## Given passage
As part of my final preparations for Sunbelt XXV, I watched a dramatic treatment of infection networks. 28 Days Later is the modern-day story of a "rage" virus that turns victims into white-eyed stomping monsters.
Infection happens through blood and saliva, generally after being bitten by a zombie. Upon being bitten, the victim is zombified within 10 screaming seconds or so, apparently with 100% transmission rate.
I was expecting a lot more flesh-eating in this movie, but I am pleased to report it's classier than that. When all of Great Britain turns zombie but a handful of survivors, even the uninfected start acting crazy.
From a networker's perspective, the rage virus featured in "28 Days Later" does not look so scary. To be a serious world-beater, an infectious pathogen must not only be lethal but also must get around. To do so, it must attach itself to a carrier-host who can then pass it to as many more hosts as possible before death befalls the carrier-host. Knowing this, we can see that the rage virus is entirely too obvious. When a carrier-host becomes a zombie ten seconds after infection, he pretty much gives away his infectious status and enables the uninfected an easy way to tell friend from foe.

## Records taken from a dataset
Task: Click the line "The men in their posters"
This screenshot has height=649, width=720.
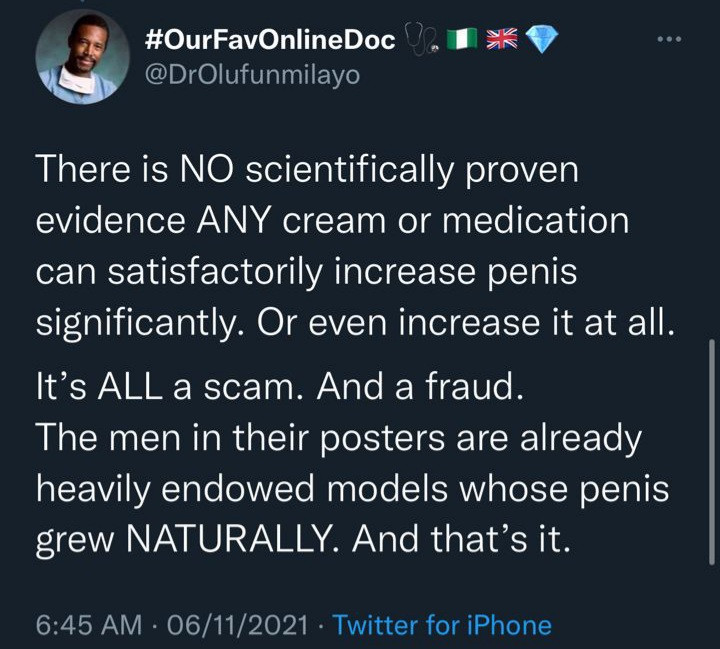Action: pyautogui.click(x=240, y=438)
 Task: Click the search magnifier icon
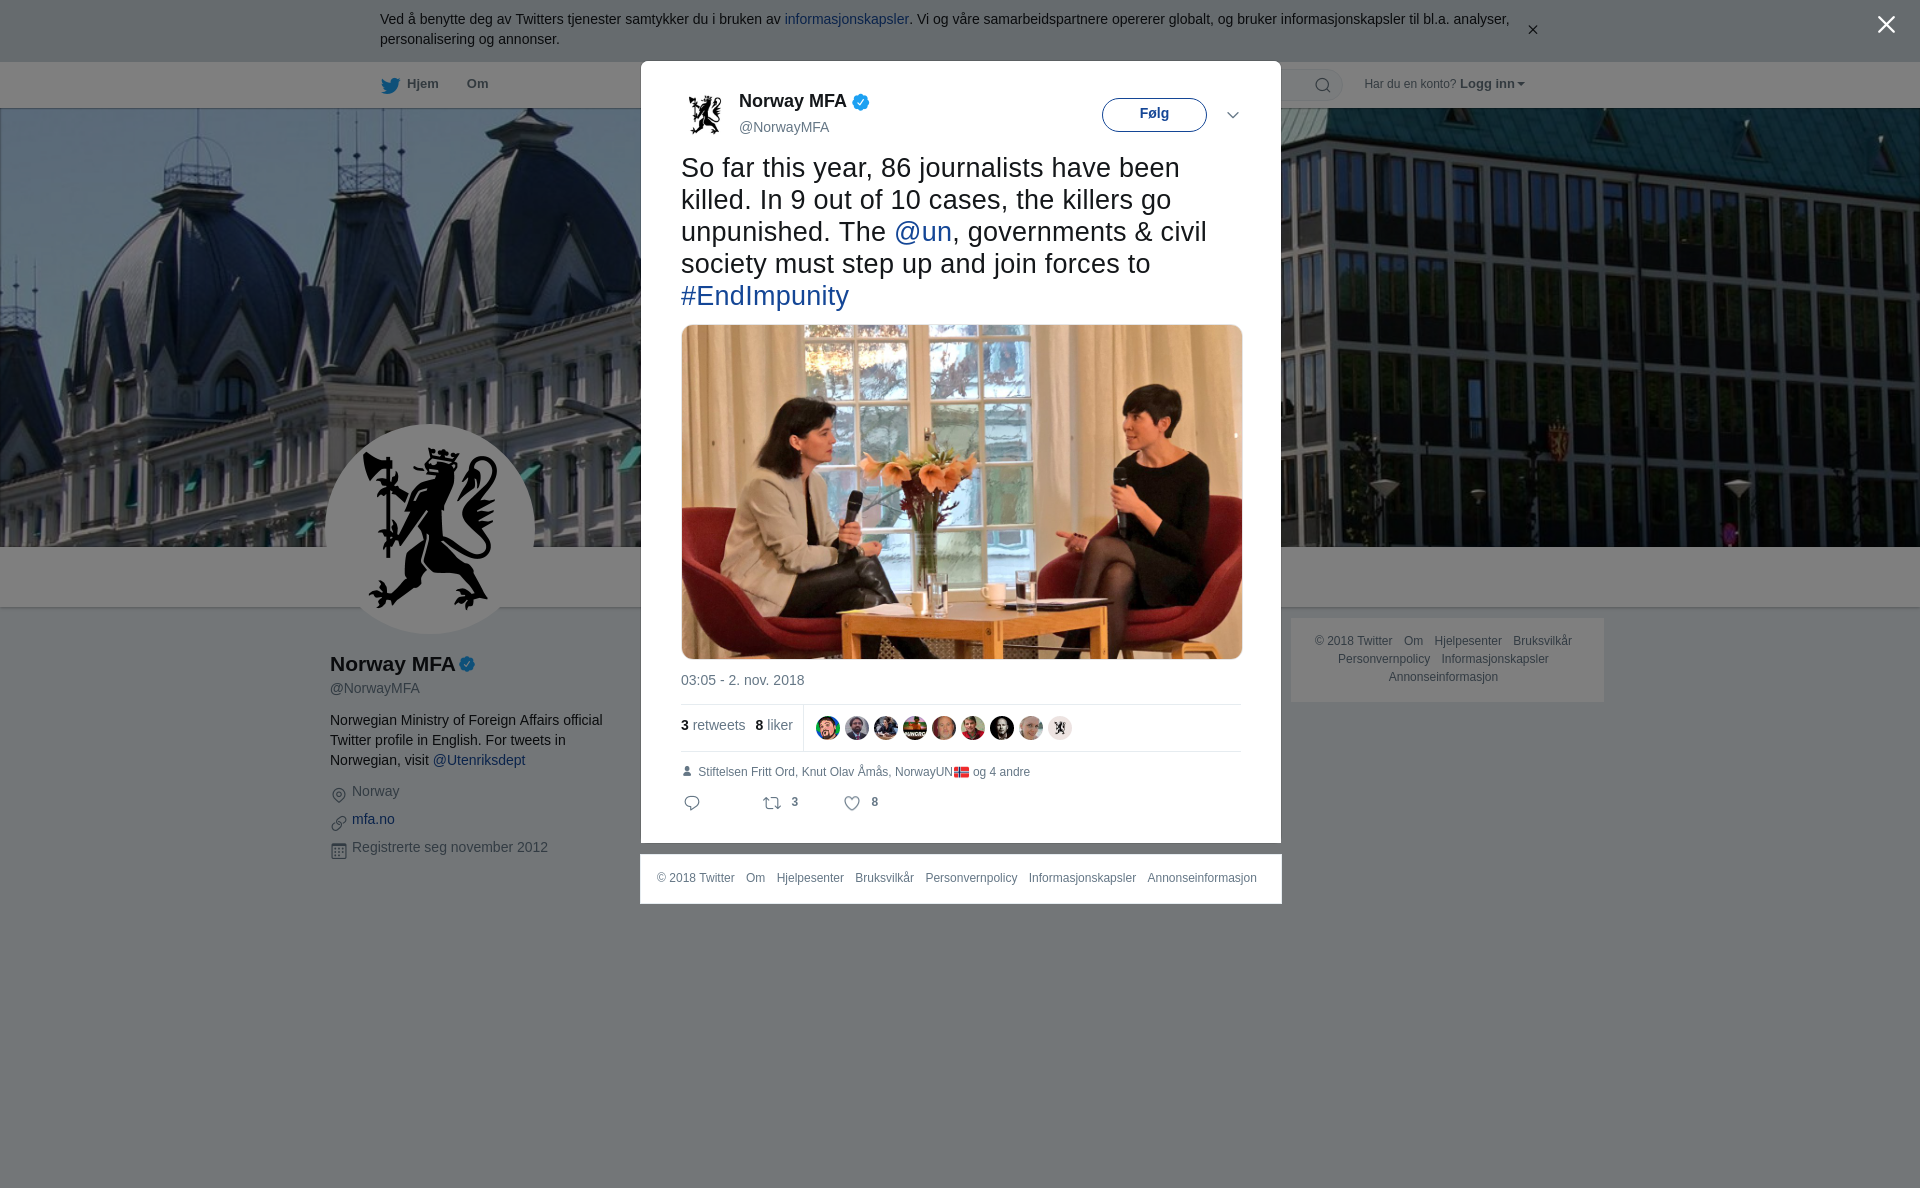[x=1323, y=85]
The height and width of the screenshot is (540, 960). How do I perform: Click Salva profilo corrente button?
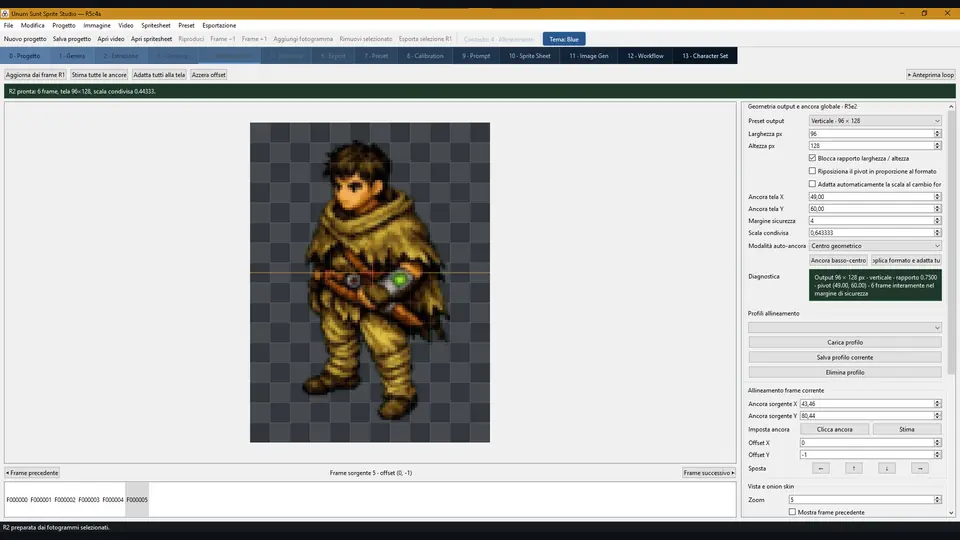(845, 357)
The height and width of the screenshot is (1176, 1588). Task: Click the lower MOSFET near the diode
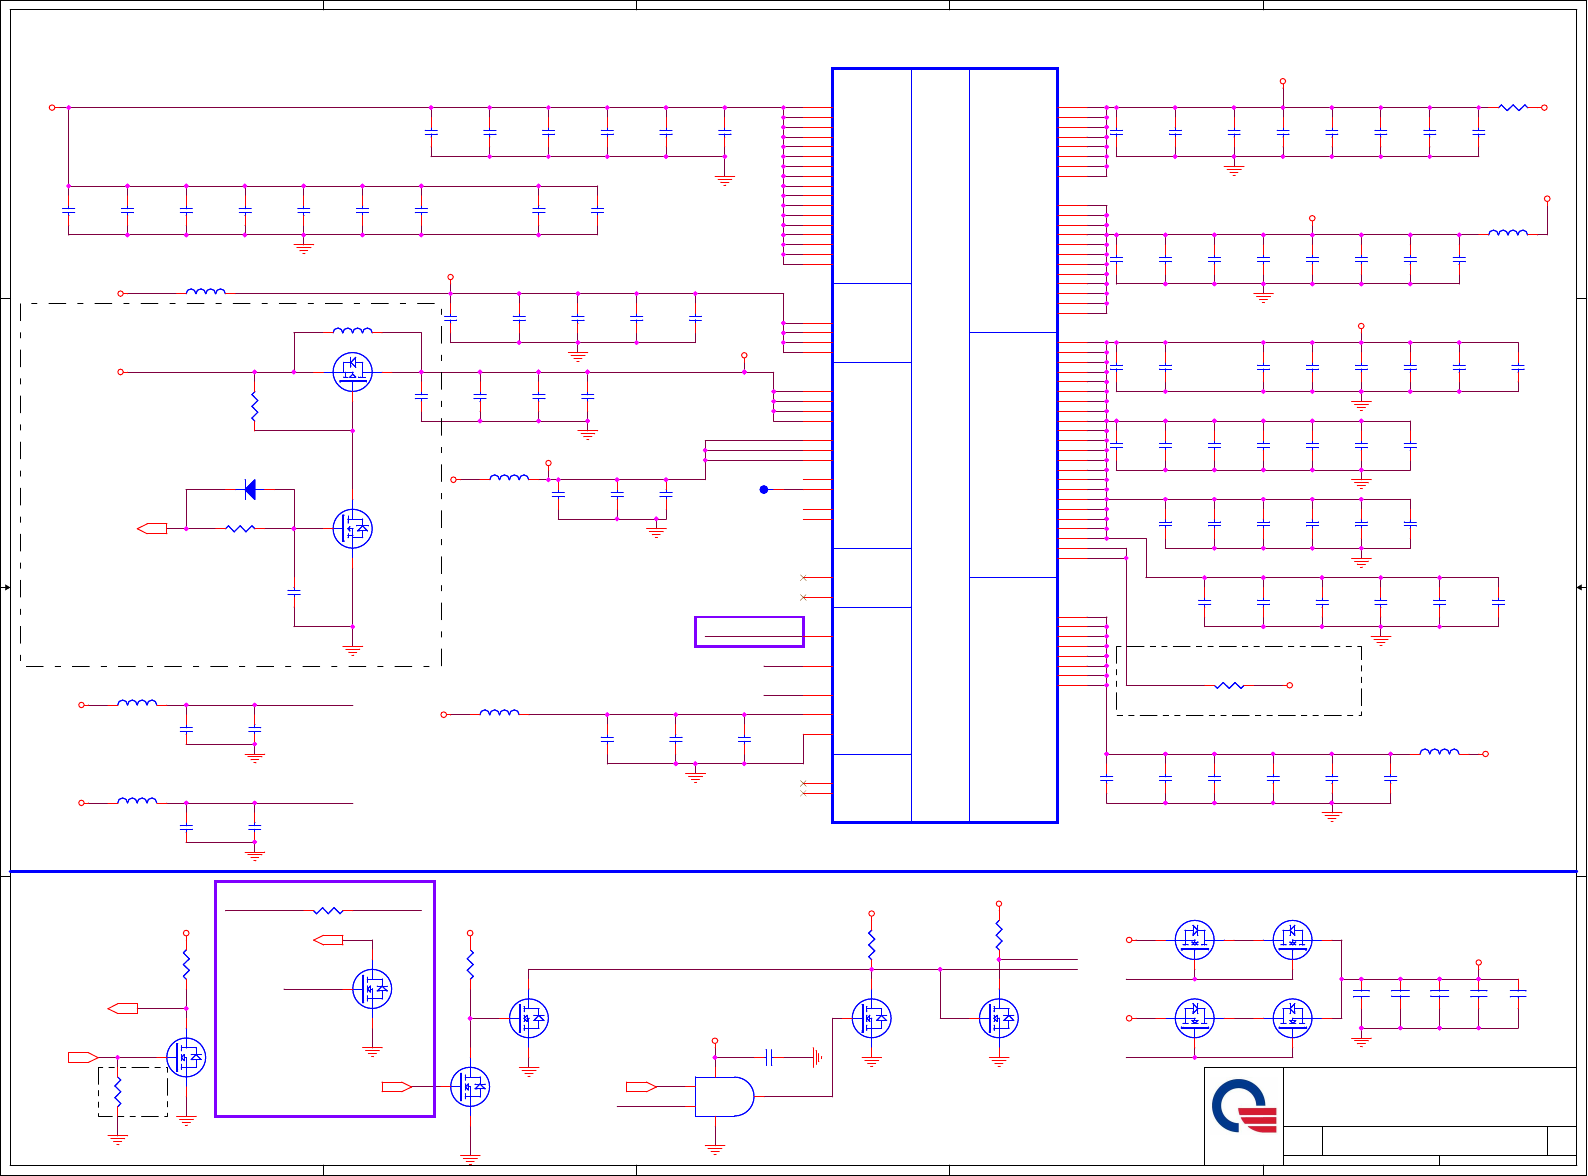[352, 528]
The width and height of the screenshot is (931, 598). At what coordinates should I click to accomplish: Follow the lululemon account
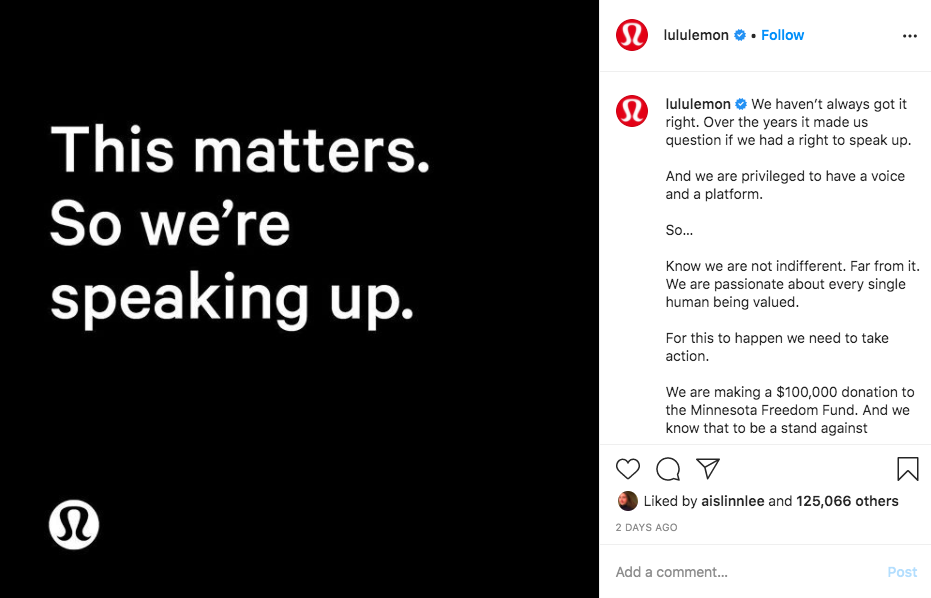tap(783, 35)
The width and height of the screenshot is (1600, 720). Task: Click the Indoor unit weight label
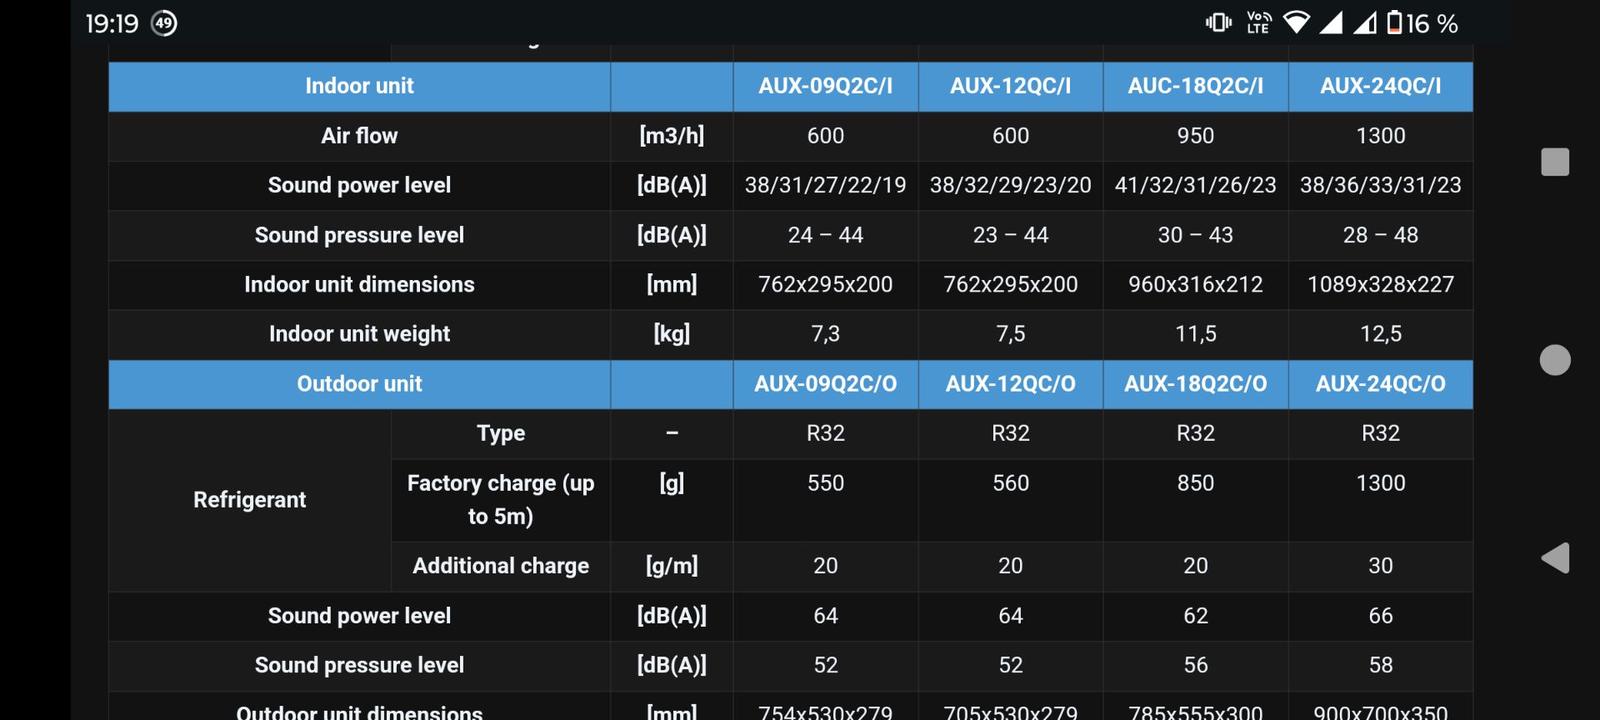coord(359,334)
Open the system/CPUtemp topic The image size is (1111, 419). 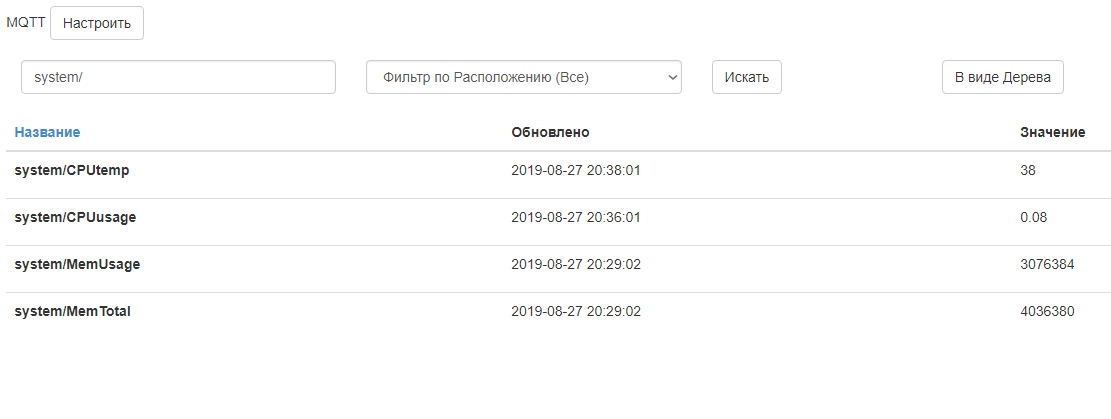tap(72, 170)
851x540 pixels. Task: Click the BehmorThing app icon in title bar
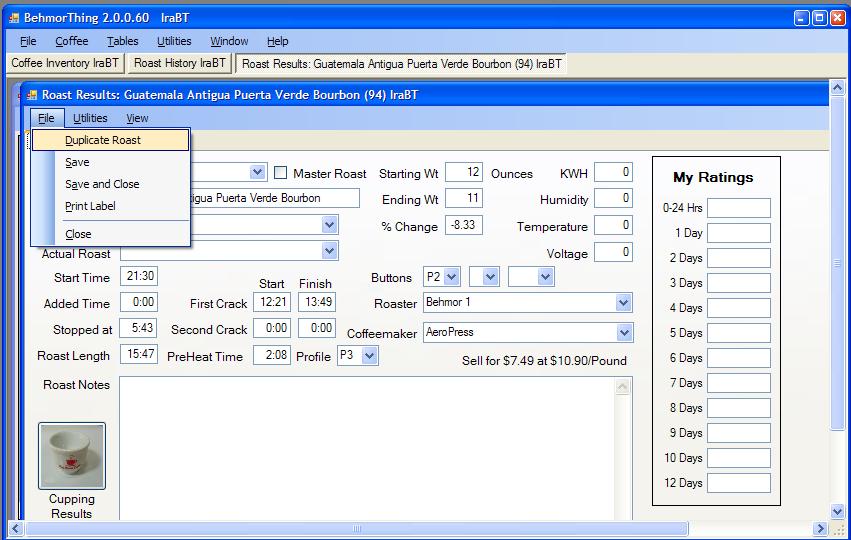click(x=14, y=18)
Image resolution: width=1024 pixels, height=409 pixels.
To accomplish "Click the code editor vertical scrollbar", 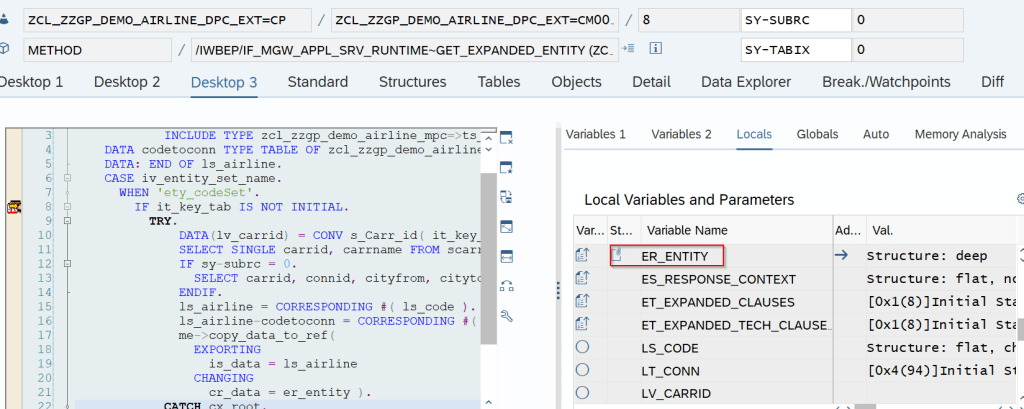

## Assignment
In the passage about 28 Days Later, how long after being bitten does a victim turn into a zombie?

## Result
Within about 10 seconds.